----- SUPPLIED INFORMATION -----
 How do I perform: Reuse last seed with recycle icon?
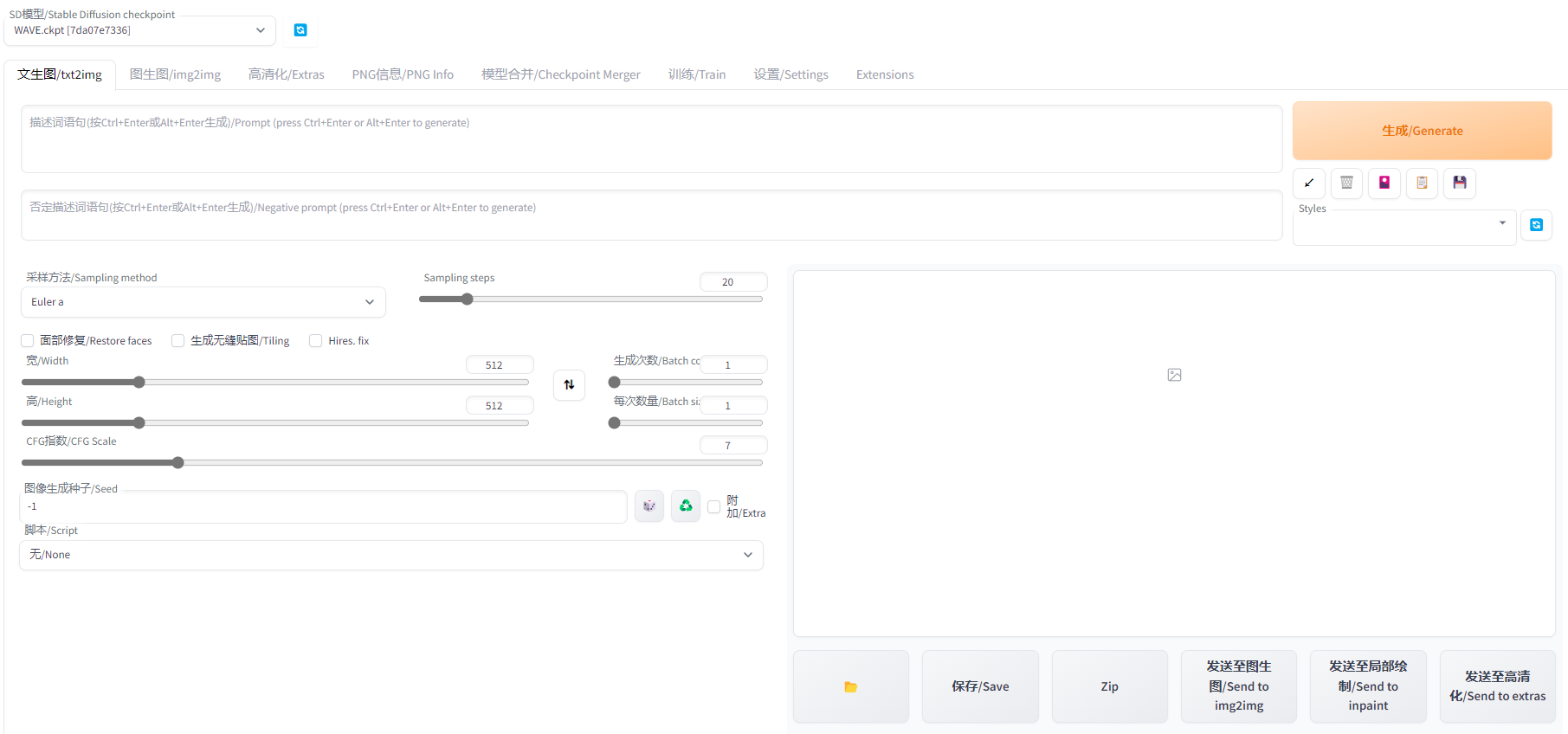686,506
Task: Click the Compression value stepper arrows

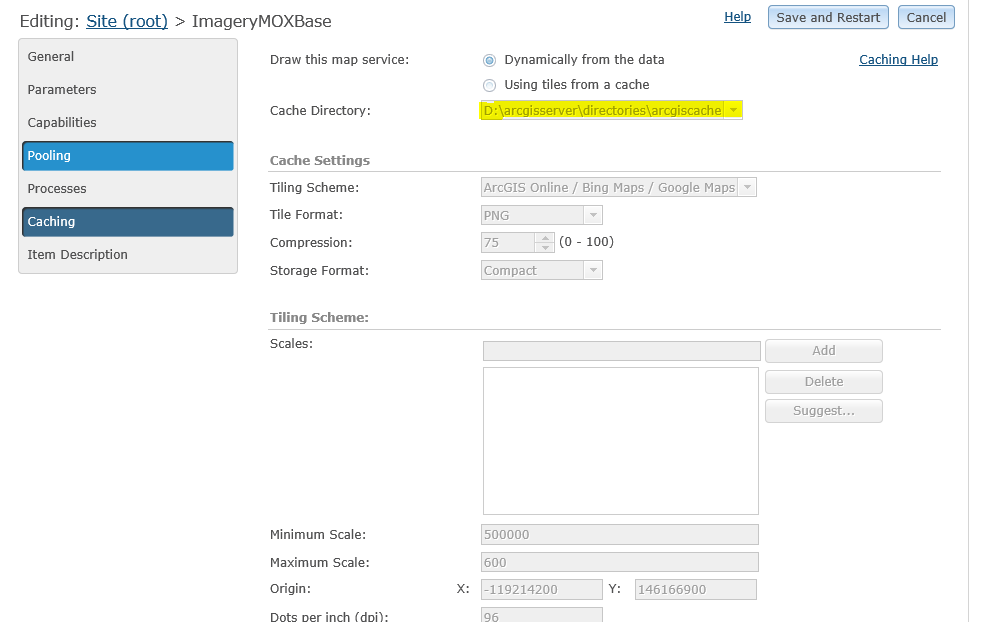Action: pyautogui.click(x=544, y=242)
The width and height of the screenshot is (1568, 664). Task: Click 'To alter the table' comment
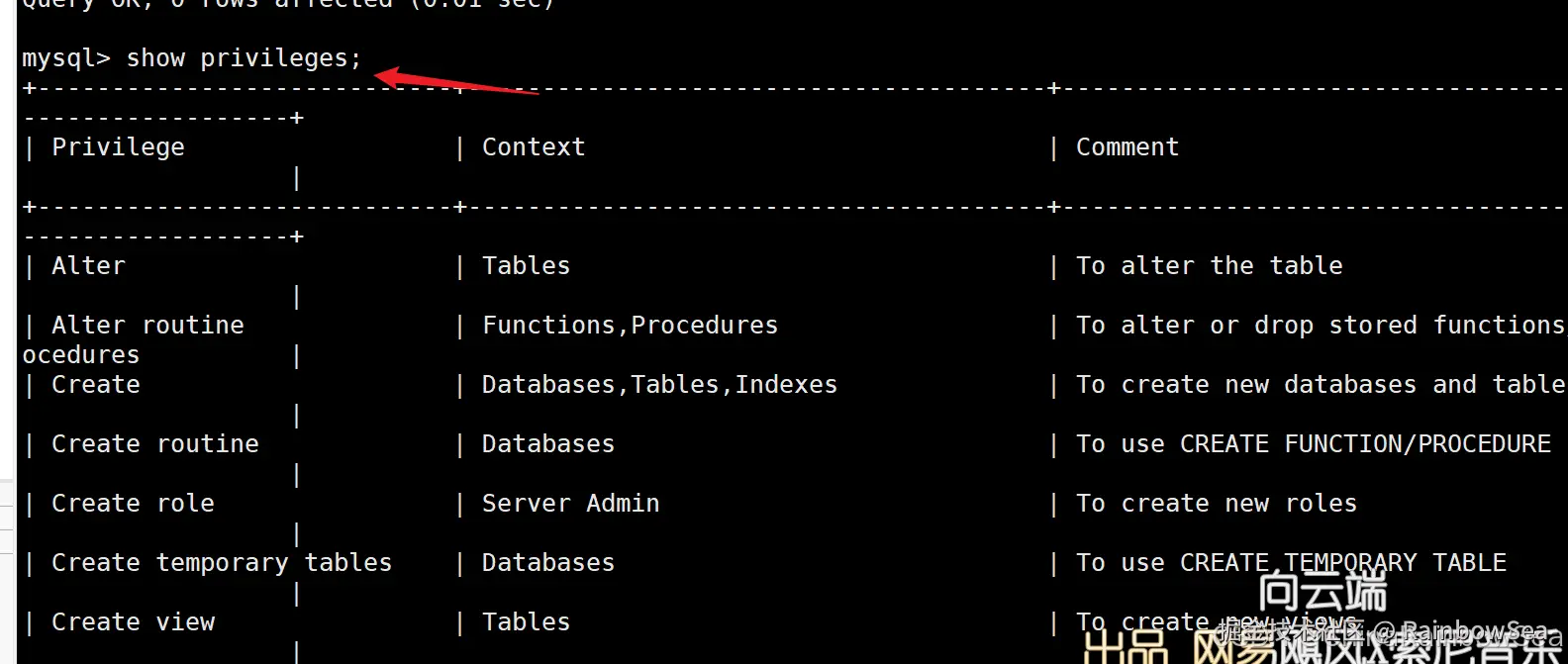pyautogui.click(x=1210, y=266)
-----
#### [ABOUT THIS TASK]
Only the lines starting at the one that holds "The width and" and ending at the last line of the data belong in your answer. Please set them down exactly and omit the pictures.

#### [YOUR SOLUTION]
The width and height of the screenshot is (1568, 664). Task: Click 'To alter the table' comment
pyautogui.click(x=1210, y=266)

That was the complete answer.